McKeehan pleaded guilty to charges including conspiracy to commit assault and murder and unlawful possession of ammunition. Prosecutors have recommended a sentence of three years’ probation.

Amylee Bowman, 18, who prompted the initial police investigation by alerting a teacher to the plot, was sentenced in November without a guilty finding to one year of pretrial probation.

Nevada: Infamous brothel faces demolition

Three years after seizing Nevada’s most celebrated brothel, the federal government announced plans to demolish the Mustang Ranch.

The pink stucco main building and a smaller unit will be destroyed rather than renovated, said Mark Struble, spokesman for the Bureau of Land Management. The buildings in Mustang are in violation of safety codes, he said.

“It would take too much money to rehabilitate the buildings because they’re of shoddy construction. They certainly didn’t pump their profits back into the buildings,” Struble said.

Input data »
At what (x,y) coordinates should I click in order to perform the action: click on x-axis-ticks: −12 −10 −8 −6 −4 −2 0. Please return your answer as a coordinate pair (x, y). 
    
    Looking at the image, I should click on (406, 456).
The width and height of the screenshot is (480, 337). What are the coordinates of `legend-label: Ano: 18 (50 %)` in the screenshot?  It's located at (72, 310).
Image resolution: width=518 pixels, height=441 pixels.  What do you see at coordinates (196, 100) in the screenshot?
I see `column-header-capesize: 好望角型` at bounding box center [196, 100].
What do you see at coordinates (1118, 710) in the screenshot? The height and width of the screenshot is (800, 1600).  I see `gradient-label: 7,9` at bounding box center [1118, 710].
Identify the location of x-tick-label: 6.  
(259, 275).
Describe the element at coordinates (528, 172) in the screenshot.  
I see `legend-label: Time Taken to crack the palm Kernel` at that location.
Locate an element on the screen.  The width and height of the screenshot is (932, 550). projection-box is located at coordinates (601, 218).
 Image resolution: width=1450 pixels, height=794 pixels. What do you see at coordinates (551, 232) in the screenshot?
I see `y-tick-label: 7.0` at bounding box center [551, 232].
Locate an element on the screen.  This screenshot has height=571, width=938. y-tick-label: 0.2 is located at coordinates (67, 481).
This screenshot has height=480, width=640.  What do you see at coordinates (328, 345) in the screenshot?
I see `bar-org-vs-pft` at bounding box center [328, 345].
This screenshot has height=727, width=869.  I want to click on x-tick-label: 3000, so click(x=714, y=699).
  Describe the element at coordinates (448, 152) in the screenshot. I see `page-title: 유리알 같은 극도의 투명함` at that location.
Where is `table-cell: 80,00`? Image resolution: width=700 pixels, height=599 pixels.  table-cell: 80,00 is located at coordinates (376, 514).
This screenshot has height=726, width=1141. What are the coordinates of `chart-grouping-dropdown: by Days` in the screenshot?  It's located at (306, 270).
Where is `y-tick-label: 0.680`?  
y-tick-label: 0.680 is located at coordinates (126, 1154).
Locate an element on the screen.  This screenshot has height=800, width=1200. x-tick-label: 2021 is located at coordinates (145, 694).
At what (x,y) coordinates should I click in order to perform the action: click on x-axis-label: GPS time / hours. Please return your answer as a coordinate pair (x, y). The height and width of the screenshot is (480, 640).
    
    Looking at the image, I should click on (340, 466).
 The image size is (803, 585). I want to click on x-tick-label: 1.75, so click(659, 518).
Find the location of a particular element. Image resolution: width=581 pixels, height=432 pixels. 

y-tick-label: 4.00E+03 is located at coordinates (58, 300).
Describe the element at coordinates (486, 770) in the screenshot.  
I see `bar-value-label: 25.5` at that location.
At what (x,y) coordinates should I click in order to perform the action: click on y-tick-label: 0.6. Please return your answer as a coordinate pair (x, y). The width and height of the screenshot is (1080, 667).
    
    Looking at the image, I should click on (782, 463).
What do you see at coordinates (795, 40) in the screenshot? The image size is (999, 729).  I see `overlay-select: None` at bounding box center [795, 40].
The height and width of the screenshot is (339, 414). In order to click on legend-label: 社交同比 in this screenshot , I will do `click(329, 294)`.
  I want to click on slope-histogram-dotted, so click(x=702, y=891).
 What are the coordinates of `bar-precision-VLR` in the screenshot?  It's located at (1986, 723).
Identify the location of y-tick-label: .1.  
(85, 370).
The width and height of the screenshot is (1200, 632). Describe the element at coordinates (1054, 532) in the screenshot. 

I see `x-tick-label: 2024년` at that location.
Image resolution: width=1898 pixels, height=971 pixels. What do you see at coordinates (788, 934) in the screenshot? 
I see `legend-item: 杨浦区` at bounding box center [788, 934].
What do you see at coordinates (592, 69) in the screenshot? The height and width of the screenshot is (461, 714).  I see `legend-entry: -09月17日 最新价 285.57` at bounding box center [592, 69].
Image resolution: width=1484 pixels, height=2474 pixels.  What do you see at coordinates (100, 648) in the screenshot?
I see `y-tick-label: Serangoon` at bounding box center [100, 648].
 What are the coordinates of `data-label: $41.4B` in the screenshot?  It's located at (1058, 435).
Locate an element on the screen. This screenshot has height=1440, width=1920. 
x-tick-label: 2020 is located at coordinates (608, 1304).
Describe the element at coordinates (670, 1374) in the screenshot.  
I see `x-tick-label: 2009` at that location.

Instructions »
**A)** Answer these questions about the news excerpt:
(i) What sentence did prosecutors recommend for McKeehan?
(ii) How old is Amylee Bowman?
(iii) What position does Mark Struble hold?
**B)** Repeat the stretch of the news excerpt from "McKeehan pleaded guilty" through "the Mustang Ranch.", word for word.
The lines have no role in any of this.

Solution list »
**A)**
(i) Three years' probation.
(ii) 18.
(iii) Spokesman for the Bureau of Land Management.

**B)**
McKeehan pleaded guilty to charges including conspiracy to commit assault and murder and unlawful possession of ammunition. Prosecutors have recommended a sentence of three years’ probation.

Amylee Bowman, 18, who prompted the initial police investigation by alerting a teacher to the plot, was sentenced in November without a guilty finding to one year of pretrial probation.

Nevada: Infamous brothel faces demolition

Three years after seizing Nevada’s most celebrated brothel, the federal government announced plans to demolish the Mustang Ranch.